I broke up with her even though she was hot!


It started the same way most wrong relationships start: I saw her with another man. At first, I thought she was vulgar & demanding. Her perfume was all over the place. Then, I saw how she was with that man and I was smitten by her. I wanted her.

To make a long story short because it was – short, and easy, I got her. That should’ve been my first warning sign.

At the beginning, it was a relationship of professional courtesy on her part; I checked on her whenever I wanted. I took her to all kinds of places. I introduced her to all my friends; a few tried to get her, and they did (but that’s another story). Others had already been acquainted with her kind & were in a similar ongoing relationship. The rest were annoyed by her. The one person who hated her with a vengeance was my mother. She kept that to herself at first; she thought it would only be a fling. That should have been my second warning sign.

With time, she started to be more demanding. I would get out of class, & later on meetings, to communicate with her. At times, I’d even get up from dinner or leave the movie theater to work things out. It got to a point where she would burn my things if she wasn’t getting enough attention! That should have been my third warning sign.

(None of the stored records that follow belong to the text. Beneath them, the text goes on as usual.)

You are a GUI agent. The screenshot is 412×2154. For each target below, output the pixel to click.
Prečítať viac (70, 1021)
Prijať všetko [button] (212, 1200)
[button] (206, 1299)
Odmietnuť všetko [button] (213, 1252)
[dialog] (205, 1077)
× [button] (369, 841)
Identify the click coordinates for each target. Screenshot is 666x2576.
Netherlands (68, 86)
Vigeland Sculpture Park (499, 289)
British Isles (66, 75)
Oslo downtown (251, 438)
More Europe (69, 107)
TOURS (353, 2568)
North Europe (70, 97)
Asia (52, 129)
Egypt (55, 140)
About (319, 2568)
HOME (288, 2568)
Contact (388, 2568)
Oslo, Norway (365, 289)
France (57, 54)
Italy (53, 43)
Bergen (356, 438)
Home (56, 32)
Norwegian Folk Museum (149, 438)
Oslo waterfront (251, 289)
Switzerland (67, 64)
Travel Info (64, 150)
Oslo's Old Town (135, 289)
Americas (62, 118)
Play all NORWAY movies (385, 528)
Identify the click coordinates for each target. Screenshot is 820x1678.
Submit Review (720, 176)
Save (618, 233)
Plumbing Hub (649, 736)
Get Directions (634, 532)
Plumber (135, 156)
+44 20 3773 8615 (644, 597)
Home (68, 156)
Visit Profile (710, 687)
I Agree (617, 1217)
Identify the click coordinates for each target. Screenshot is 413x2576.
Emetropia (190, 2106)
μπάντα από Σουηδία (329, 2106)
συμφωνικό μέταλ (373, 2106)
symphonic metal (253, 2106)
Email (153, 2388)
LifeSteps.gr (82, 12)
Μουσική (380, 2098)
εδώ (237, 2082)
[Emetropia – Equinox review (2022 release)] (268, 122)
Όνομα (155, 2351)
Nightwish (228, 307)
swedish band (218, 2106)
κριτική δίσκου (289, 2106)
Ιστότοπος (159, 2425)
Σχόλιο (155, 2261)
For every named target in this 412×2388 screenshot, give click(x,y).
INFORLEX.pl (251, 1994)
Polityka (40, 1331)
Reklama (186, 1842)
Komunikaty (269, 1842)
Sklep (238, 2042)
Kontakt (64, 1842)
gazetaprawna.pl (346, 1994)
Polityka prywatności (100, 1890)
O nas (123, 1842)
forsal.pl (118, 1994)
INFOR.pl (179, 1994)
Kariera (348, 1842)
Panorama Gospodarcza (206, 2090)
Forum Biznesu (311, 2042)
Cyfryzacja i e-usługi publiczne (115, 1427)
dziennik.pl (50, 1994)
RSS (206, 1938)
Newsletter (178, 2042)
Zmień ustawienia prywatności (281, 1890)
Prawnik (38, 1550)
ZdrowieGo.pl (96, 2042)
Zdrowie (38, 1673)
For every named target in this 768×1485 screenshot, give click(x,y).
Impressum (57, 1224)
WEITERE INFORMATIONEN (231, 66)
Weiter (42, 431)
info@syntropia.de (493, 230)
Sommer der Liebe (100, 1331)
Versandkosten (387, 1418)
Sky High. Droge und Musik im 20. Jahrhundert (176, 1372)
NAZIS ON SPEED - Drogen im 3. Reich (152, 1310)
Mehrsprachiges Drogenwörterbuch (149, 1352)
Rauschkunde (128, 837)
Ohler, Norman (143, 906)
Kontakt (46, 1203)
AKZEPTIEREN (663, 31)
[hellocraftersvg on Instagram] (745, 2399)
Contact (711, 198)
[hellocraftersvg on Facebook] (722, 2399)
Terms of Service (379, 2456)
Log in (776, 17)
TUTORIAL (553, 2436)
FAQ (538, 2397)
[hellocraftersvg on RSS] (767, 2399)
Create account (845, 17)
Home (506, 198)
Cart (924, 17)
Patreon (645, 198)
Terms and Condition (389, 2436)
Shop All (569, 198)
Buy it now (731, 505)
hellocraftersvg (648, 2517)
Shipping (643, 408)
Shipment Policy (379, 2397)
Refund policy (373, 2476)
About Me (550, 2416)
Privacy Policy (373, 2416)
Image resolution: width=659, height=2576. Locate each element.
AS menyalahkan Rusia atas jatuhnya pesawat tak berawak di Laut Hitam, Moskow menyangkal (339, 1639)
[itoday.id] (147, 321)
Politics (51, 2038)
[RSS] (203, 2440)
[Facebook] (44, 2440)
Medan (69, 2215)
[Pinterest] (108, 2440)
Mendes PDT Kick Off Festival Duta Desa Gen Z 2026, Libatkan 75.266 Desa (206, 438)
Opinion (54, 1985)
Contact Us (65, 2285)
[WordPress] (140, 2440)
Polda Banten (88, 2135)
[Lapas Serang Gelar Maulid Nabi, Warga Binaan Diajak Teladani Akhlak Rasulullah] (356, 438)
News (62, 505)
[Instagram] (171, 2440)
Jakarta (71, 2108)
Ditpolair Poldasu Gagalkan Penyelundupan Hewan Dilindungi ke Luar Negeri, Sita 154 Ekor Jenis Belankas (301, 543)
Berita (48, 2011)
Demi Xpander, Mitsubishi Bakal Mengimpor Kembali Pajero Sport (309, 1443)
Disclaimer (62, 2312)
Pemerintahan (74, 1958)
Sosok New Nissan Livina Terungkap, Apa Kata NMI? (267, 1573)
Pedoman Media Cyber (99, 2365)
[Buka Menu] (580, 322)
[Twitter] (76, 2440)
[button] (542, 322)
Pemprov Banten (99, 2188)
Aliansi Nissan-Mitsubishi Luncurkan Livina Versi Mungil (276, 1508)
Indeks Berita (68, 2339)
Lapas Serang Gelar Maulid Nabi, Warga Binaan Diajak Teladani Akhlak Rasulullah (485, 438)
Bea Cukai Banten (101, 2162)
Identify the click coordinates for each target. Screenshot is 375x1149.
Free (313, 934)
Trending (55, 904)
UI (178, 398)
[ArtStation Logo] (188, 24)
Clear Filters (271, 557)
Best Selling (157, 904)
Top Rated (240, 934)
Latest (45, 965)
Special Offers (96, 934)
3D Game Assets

Despite all that, I thought it was a balanced relationship. Each got what they wanted: she got the money & I got the psychological illusion of satisfaction. There was never a doubt in my mind what she was in it for. It was me who fantasized from time to time that perhaps it was not as damaging as my friends kept insisting that it was.

People still ask me what it is about her that made her so irresistible. The answer is simple: the way she kissed. It calmed me down when I was nervous before an important meeting. It soothed me when I was in my car, angry and stuck in traffic. Her kiss helped me write when I couldn't, made me sleep when I should… Every problem I faced, all I had to do was run to her - one kiss and everything was okay. In truth, I didn’t have to do much running; she was always close at hand & it took more than one kiss to make things okay. What shouldn’t have kept me coming back was the very thing that kept me coming back: With every kiss, she managed to take my breath away a little.

There were a few times where she wouldn't give me what I want (now that I think of it, a few times where she would), times when I hated her. And yes, I admit, I cheated on her. It was an eight year relationship, I had to sample. They meant nothing to me. I always returned to her. She always took me back - no judgment. That should have been my fourth warning sign. 

She started affecting my relationship with my friends, ordering me to always take the elevator and not the stairs; even going as far as telling me where to sit in restaurants!

It was the last straw when kissing became painful. I broke up with her, unceremoniously, anticlimactically, without even a goodbye, well… kiss. It has been two months now. Yes, fewer things take my breath away. I can smell better, and smell better. I can even sing better – honest, ask my friends. I am eating healthier & I have started working out. It is all sunshine and clear blue skies, & not just because it’s summer. I know I am better off without her, but there is not a day that passes by where I don’t think about her. I break up with her every morning. Don’t ask why. There is a why, but in such cases it doesn’t make sense.

My advice to you if you are ever tempted by her or the likes of her: run, not figuratively – literally, while you still can.

Disclaimer: kindly note that the subject matter of the above written is smoking and quitting the addiction; it is not about a woman, though there are a few women (and a few men, yes I know I know) who are worse than the depicted.)